Having been with a rather shady deal of alleged spousal abuse that led to orders by the husband to beat the wife as part of their sexual games, he had no idea that it would go too far. When news of this breaks, his clients want nothing to do with him, even those who just use him as a date for social occasions. How is a man used to the best of material possessions supposed to survive? Gere finds his life going down the toilet all because of one indiscretion and could possibly face a prison sentence for it.

This film is definitely a product of the easy sleazy early 80's, a depressing view of society at its most decadent outside of New York's Studio 54. It's made clear that Gere only services female clients and with beautiful older women such as Carole Cook, Carol Bruce and Frances Bergen among those he escorts as either a professional "shopper", "chauffer" or general companionship. Meeting senator's wife Lauren Hutton seems to open up his emotionally empty existence, and when everything begins to fall apart for him, she seems to be the only one who really cares. But of course, she's trapped, and with a Los Angeles detective (Hector Elizondo) sure of his guilt, he's going to need all the support he can get. Director Paul Schrader once again takes us into the darkest places of society, having written a few films earlier on that subject, and while it's nice to visit on screen, real life visits to such places seem psychologically forbidden.

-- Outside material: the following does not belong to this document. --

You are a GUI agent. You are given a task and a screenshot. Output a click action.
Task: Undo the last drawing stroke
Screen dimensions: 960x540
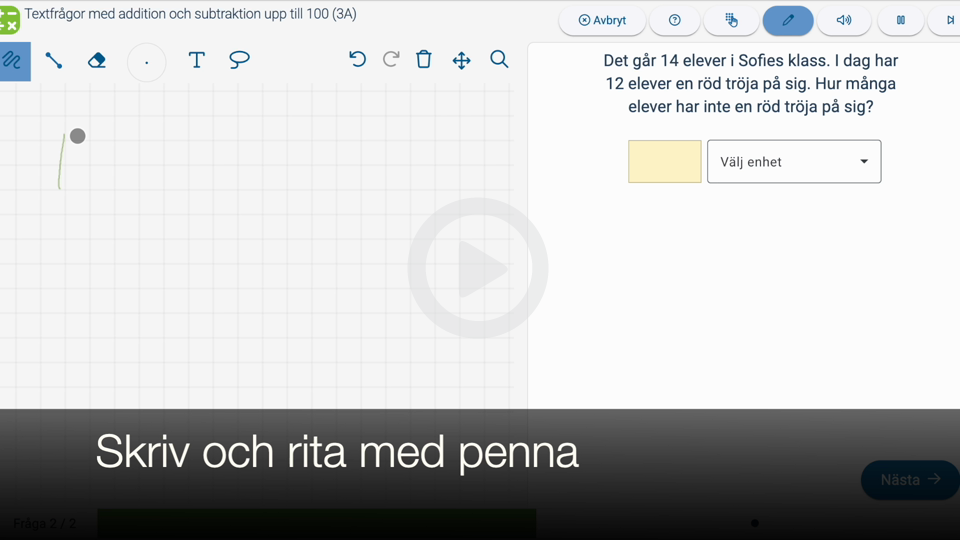[x=357, y=60]
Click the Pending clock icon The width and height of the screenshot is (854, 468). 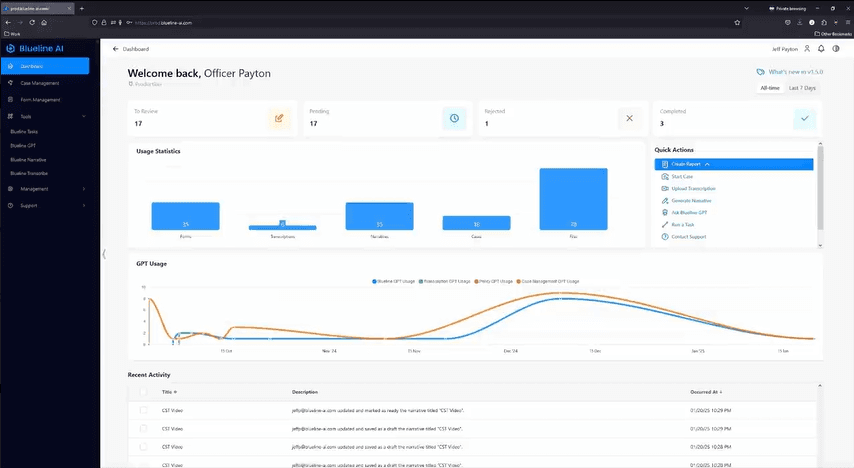click(x=454, y=118)
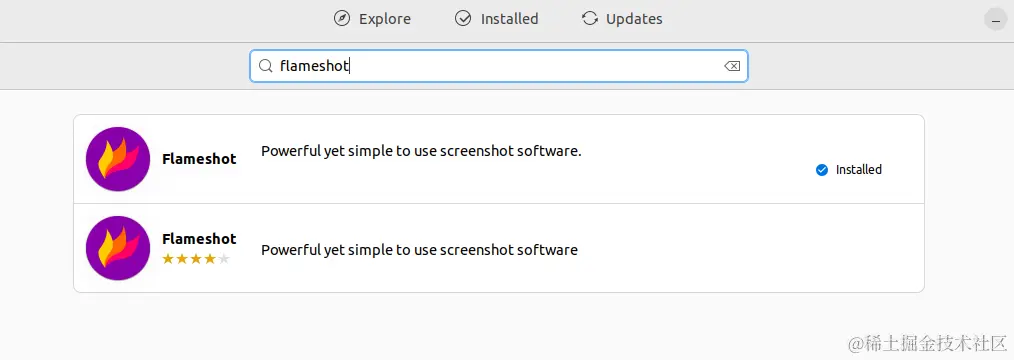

While I had already discovered Richard Gere through two artistically acclaimed films ("Yanks", "Days of Heaven"), this was the first of his box office successes, and it shows off his handsome seemingly angelic face and toned body nicely. But just how angelic is his character of Julian? He's dangerously quiet because he says very little but always seems to know the right thing to say, even if it all seems part of a script that his character has mapped out in his mind. Gere doesn't really need to act here. Most of his performance is reacting, and he's a fascinating, troubled young man who needs to completely collapse to grow up and really live. So while this is not a great film, it is interesting for many of the elements, and that's why it has become something of a cult classic.